(Items listed in a dataset)
##########

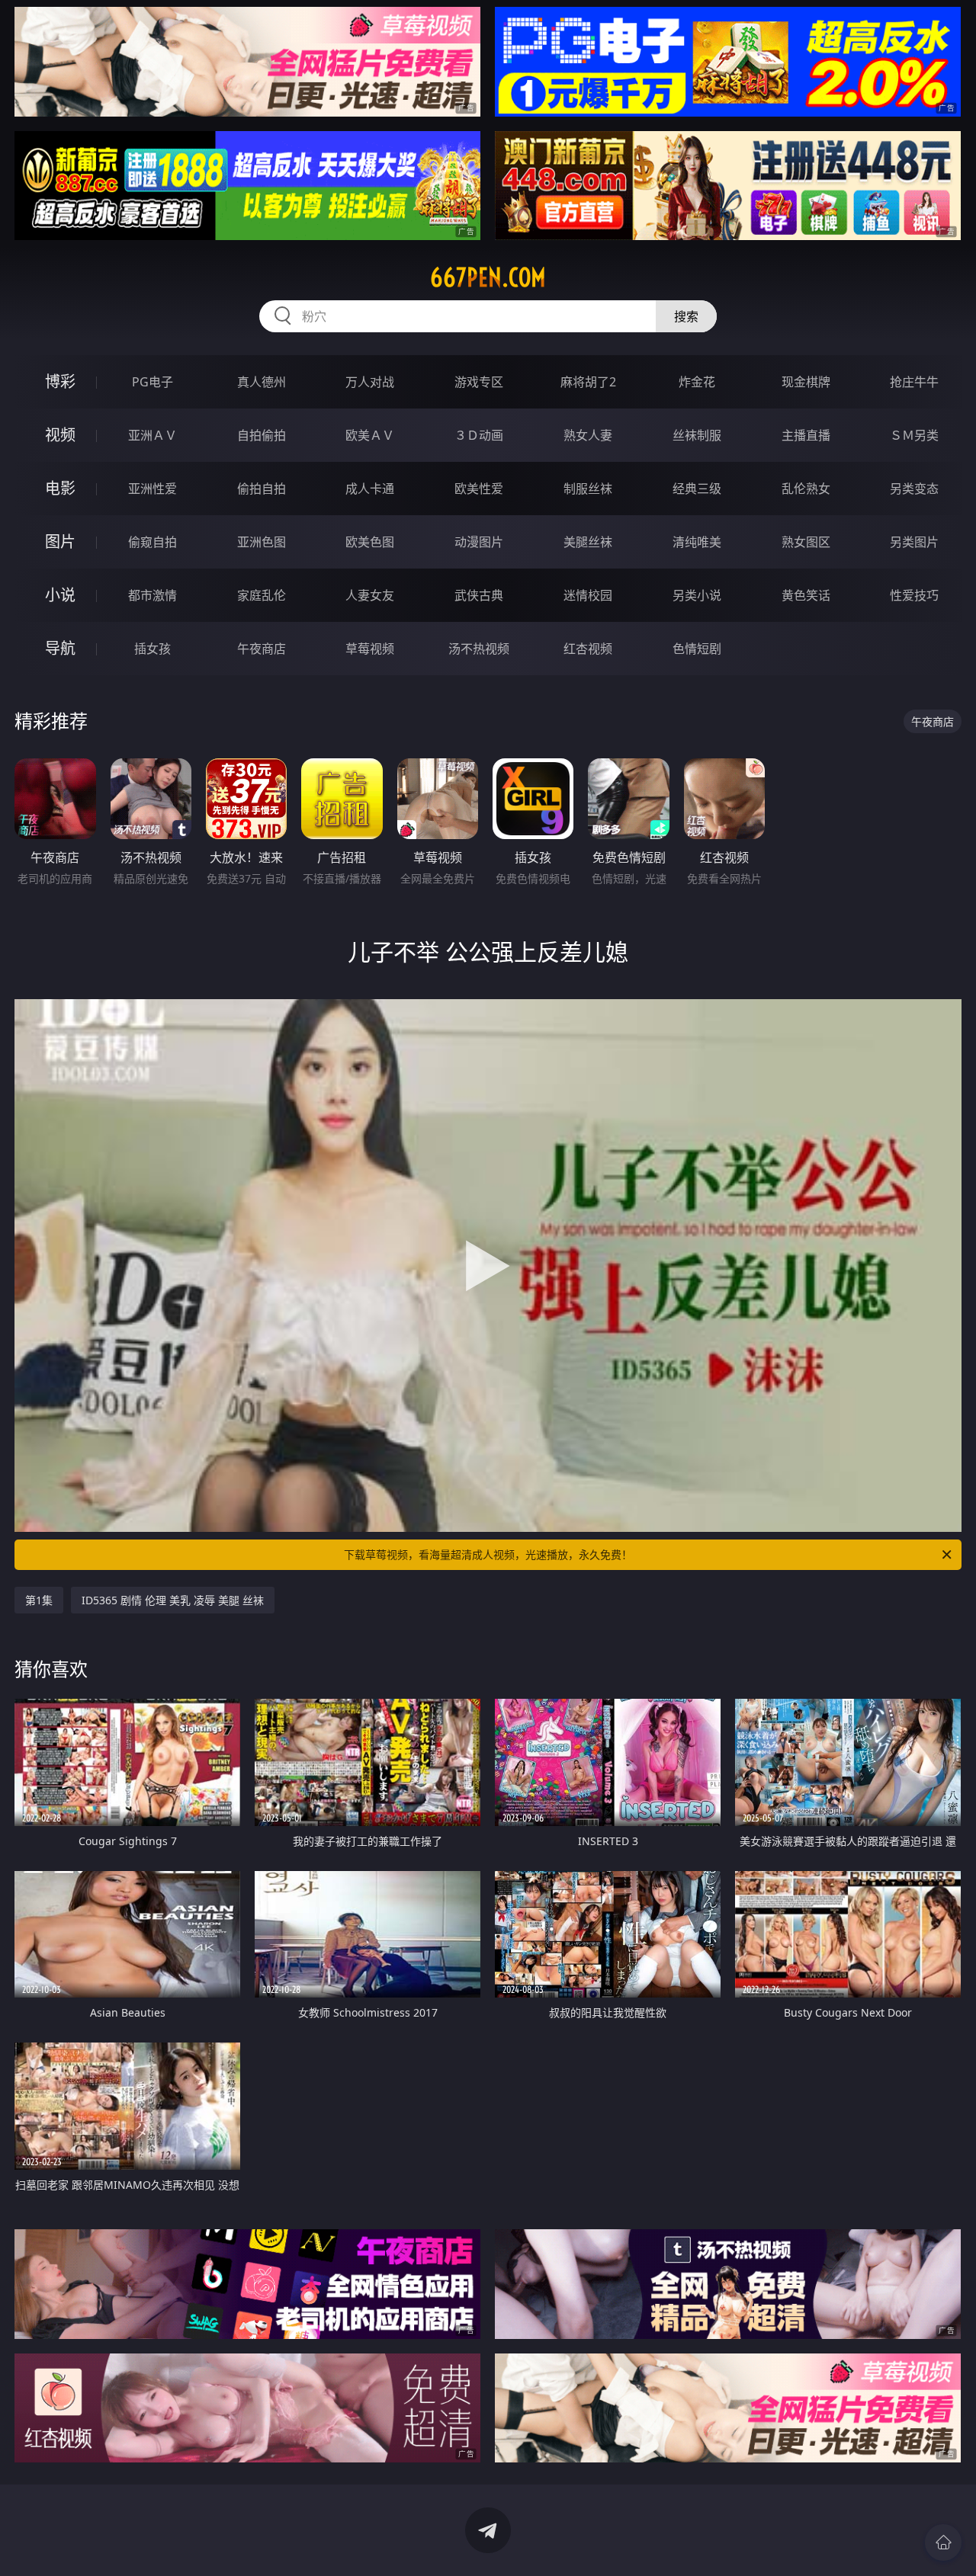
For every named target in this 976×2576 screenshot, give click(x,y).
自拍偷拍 (261, 435)
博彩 (60, 381)
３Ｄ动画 (478, 435)
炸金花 (697, 381)
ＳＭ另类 (914, 435)
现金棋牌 (806, 381)
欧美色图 (369, 541)
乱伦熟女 (806, 488)
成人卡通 (369, 488)
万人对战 (369, 381)
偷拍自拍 (261, 488)
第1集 (39, 1600)
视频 (60, 435)
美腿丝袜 (587, 541)
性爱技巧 (914, 595)
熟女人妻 (587, 435)
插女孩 (152, 648)
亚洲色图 (261, 541)
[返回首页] (943, 2542)
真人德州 (261, 381)
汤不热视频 (478, 648)
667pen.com (488, 277)
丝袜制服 (697, 435)
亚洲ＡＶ (152, 435)
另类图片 (914, 541)
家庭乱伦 (261, 595)
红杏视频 (587, 648)
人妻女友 (369, 595)
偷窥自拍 (152, 541)
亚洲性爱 (152, 488)
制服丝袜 (587, 488)
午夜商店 (261, 648)
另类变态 (914, 488)
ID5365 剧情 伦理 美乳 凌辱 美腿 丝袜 (173, 1600)
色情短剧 (697, 648)
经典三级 (697, 488)
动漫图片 (478, 541)
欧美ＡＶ (369, 435)
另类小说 (697, 595)
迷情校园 (587, 595)
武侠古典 (478, 595)
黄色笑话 (806, 595)
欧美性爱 (478, 488)
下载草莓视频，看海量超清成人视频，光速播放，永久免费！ (488, 1554)
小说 (60, 595)
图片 (60, 541)
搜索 (686, 316)
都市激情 (152, 595)
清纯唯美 (697, 541)
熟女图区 (806, 541)
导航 (60, 648)
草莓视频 (369, 648)
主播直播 (806, 435)
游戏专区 (478, 381)
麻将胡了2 (588, 381)
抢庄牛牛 (914, 381)
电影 (60, 488)
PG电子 (152, 381)
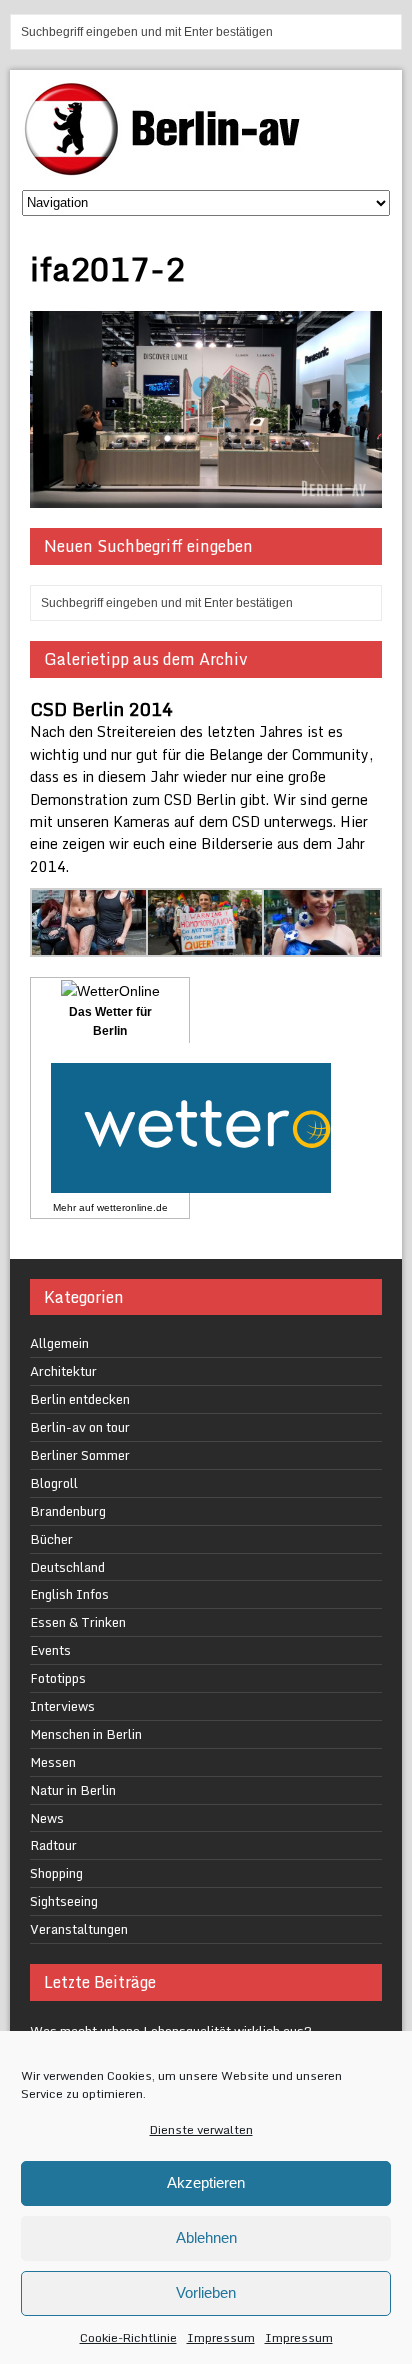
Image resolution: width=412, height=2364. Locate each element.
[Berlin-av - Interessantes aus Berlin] (170, 168)
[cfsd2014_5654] (90, 945)
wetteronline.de (132, 1207)
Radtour (53, 1845)
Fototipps (58, 1678)
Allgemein (59, 1343)
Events (50, 1650)
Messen (53, 1762)
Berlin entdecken (80, 1399)
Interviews (62, 1706)
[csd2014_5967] (322, 945)
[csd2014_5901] (206, 945)
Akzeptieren (206, 2182)
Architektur (63, 1371)
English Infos (69, 1594)
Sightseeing (64, 1901)
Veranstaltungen (79, 1929)
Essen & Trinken (78, 1622)
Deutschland (67, 1567)
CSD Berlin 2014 (101, 709)
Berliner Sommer (80, 1455)
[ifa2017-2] (205, 496)
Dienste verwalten (201, 2129)
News (47, 1818)
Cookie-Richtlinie (128, 2337)
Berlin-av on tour (80, 1427)
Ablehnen (206, 2237)
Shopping (56, 1873)
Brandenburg (68, 1511)
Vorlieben (206, 2292)
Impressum (221, 2337)
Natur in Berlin (73, 1790)
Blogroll (54, 1483)
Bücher (51, 1539)
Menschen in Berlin (86, 1734)
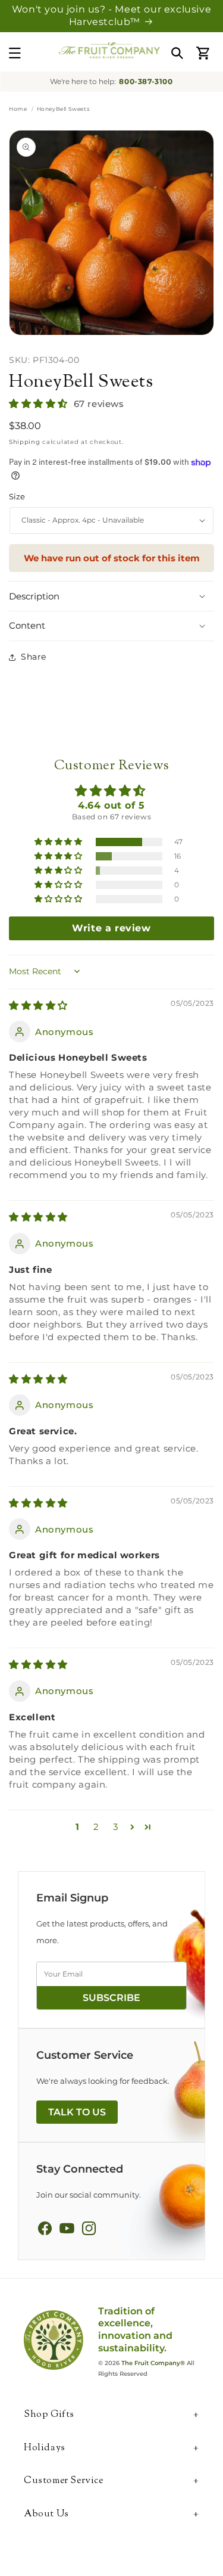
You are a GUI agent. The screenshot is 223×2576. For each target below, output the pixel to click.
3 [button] (115, 1826)
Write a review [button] (111, 928)
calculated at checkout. (66, 442)
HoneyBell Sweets (81, 382)
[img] (38, 1005)
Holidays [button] (44, 2449)
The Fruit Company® (153, 2363)
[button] (15, 53)
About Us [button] (46, 2515)
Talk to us (77, 2112)
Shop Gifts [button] (49, 2415)
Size (17, 496)
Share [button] (33, 656)
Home (18, 108)
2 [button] (96, 1826)
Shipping (24, 442)
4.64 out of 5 (111, 805)
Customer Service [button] (63, 2481)
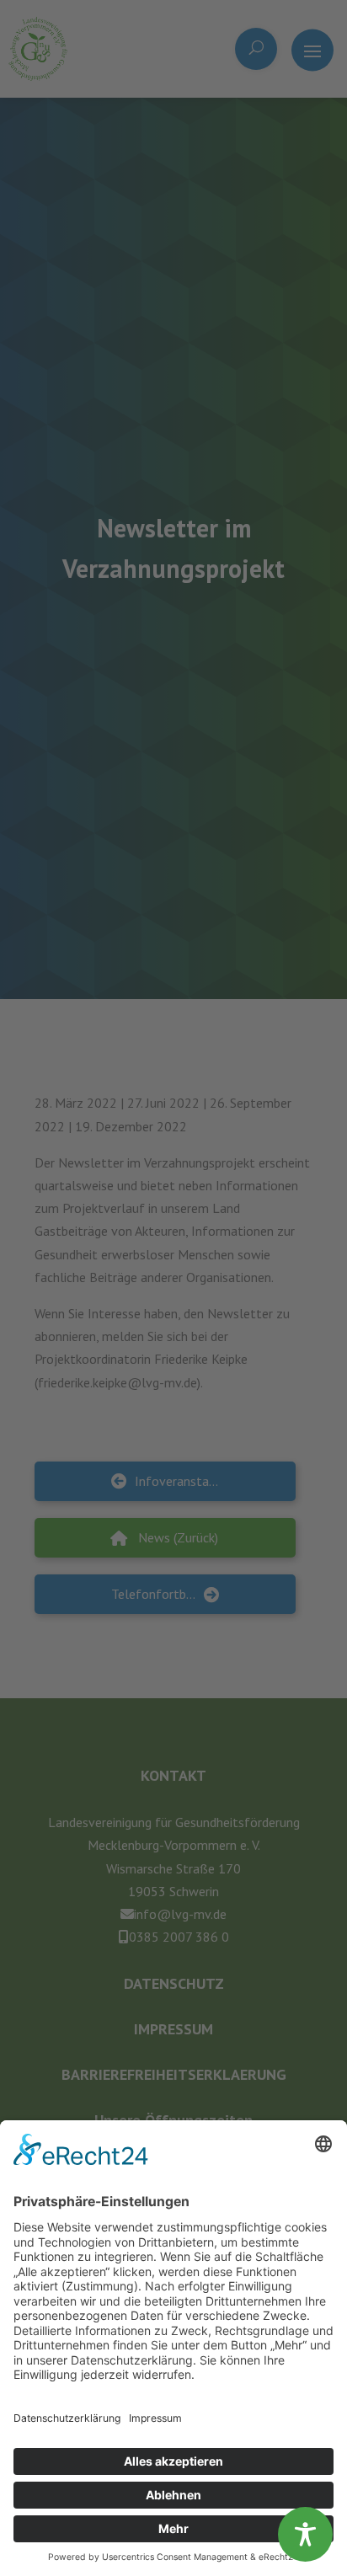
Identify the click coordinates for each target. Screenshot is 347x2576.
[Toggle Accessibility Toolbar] (305, 2534)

##########

WHAT YOU ARE ASKED TO DO:
Set down, exactly as written above, each line from the one with "欧美ＡＶ (369, 435)" through the one with "calculated at checkout. (66, 442)", and skip the pictures.

RESPONSE TO THIS TASK:
欧美ＡＶ (369, 435)
另类小说 (697, 595)
迷情校园 (587, 595)
武侠古典 (478, 595)
黄色笑话 (806, 595)
欧美性爱 (478, 488)
下载草莓视频，看海量超清成人视频，光速播放，永久免费！ (488, 1554)
小说 (60, 595)
图片 (60, 541)
搜索 (686, 316)
都市激情 (152, 595)
清纯唯美 (697, 541)
熟女图区 (806, 541)
导航 (60, 648)
草莓视频 (369, 648)
主播直播 (806, 435)
游戏专区 (478, 381)
麻将胡了2 (588, 381)
抢庄牛牛 (914, 381)
电影 (60, 488)
PG电子 (152, 381)
Image resolution: width=412, height=2364. Locate each element.
[Berlin-av - Interessantes aus Berlin] (170, 168)
[cfsd2014_5654] (90, 945)
wetteronline.de (132, 1207)
Radtour (53, 1845)
Fototipps (58, 1678)
Allgemein (59, 1343)
Events (50, 1650)
Messen (53, 1762)
Berlin entdecken (80, 1399)
Interviews (62, 1706)
[csd2014_5967] (322, 945)
[csd2014_5901] (206, 945)
Akzeptieren (206, 2182)
Architektur (63, 1371)
English Infos (69, 1594)
Sightseeing (64, 1901)
Veranstaltungen (79, 1929)
Essen & Trinken (78, 1622)
Deutschland (67, 1567)
CSD Berlin 2014 (101, 709)
Berliner Sommer (80, 1455)
[ifa2017-2] (205, 496)
Dienste verwalten (201, 2129)
News (47, 1818)
Cookie-Richtlinie (128, 2337)
Berlin-av on tour (80, 1427)
Ablehnen (206, 2237)
Shopping (56, 1873)
Brandenburg (68, 1511)
Vorlieben (206, 2292)
Impressum (221, 2337)
Natur in Berlin (73, 1790)
Blogroll (54, 1483)
Bücher (51, 1539)
Menschen in Berlin (86, 1734)
You are a GUI agent. The screenshot is 223×2576. For each target below, output the pixel to click.
3 [button] (115, 1826)
Write a review [button] (111, 928)
calculated at checkout. (66, 442)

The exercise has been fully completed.